Since 2009, Rep. William Rehm, R-Albuquerque, has tried to clip the strings of taxpayer-funded golden parachutes. This legislative session he worked with Sen. Daniel Ivey-Soto, D-Albuquerque, to come up with a bipartisan version that gives public employers a choice that at least tightens them:
Do you want to give the employee a contract term longer than two years? Or
Do you want to give them a buyout clause?
It’s an either-or compromise that’s a step toward better stewardship of public funds. After all, New Mexico taxpayers have watched as checks have been handed to New Mexico State University President Barbara Couture ($453,000), University of New Mexico President Louis Caldera ($713,000), Highlands University President Manny Aragon ($200,000), and Albuquerque Public Schools Superintendent Brad Allison $350,000, among others.

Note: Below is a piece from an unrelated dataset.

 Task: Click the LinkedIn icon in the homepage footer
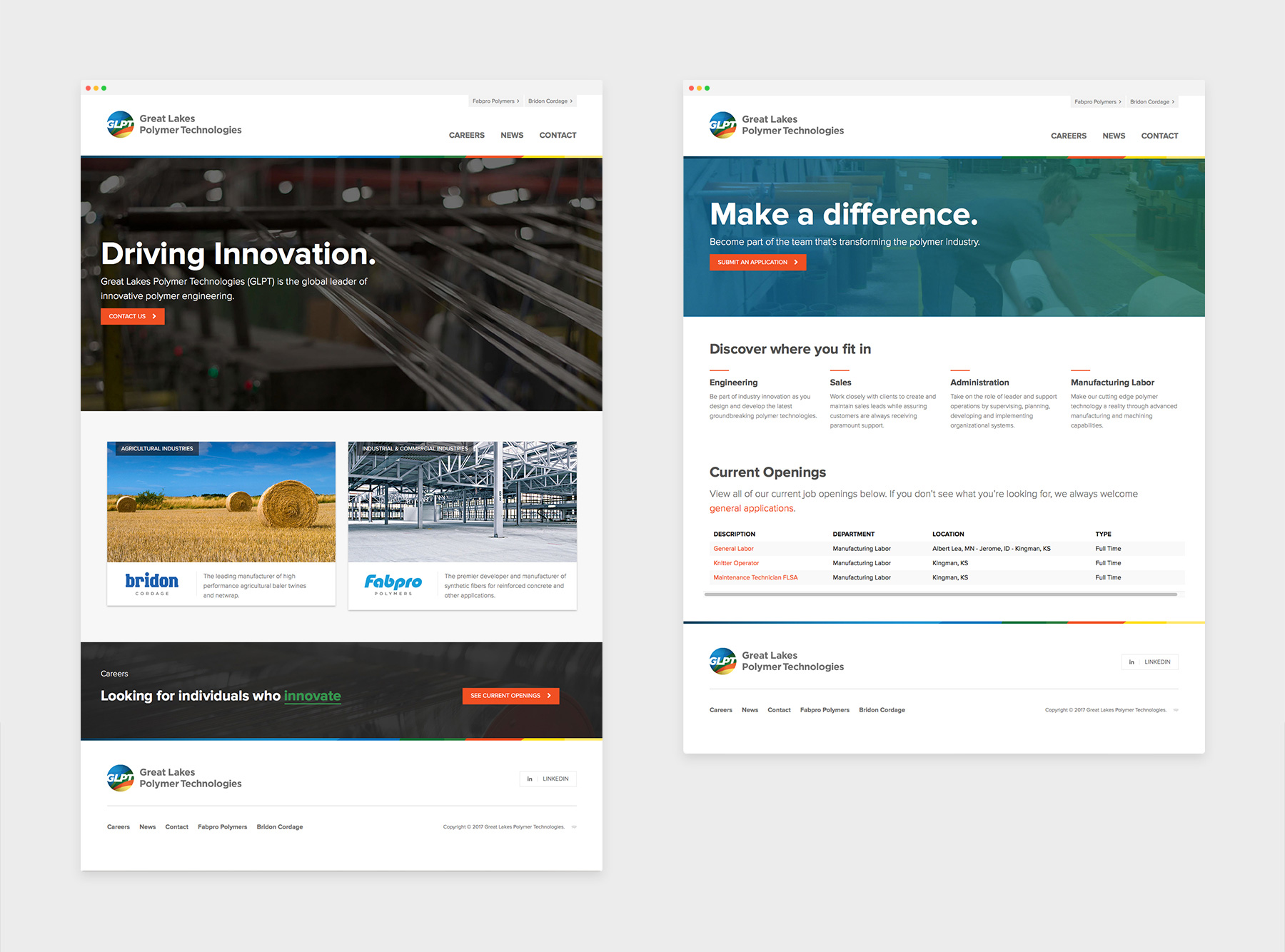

Yet the House Labor and Human Relations Committee has unanimously tabled HB 251, concerned that such language won’t allow the state to compete for top-tier candidates. In the words of House Speaker Ken Martinez, D-Grants, “in order to have a national league college, you have to compete with everyone else out there.”
It really shouldn’t be asking too much of prospective high-profile public employees to pick either a long-term commitment from New Mexico or a guaranteed payday if things go badly.
But asking the public simply to keep picking up the tab for these buyouts is.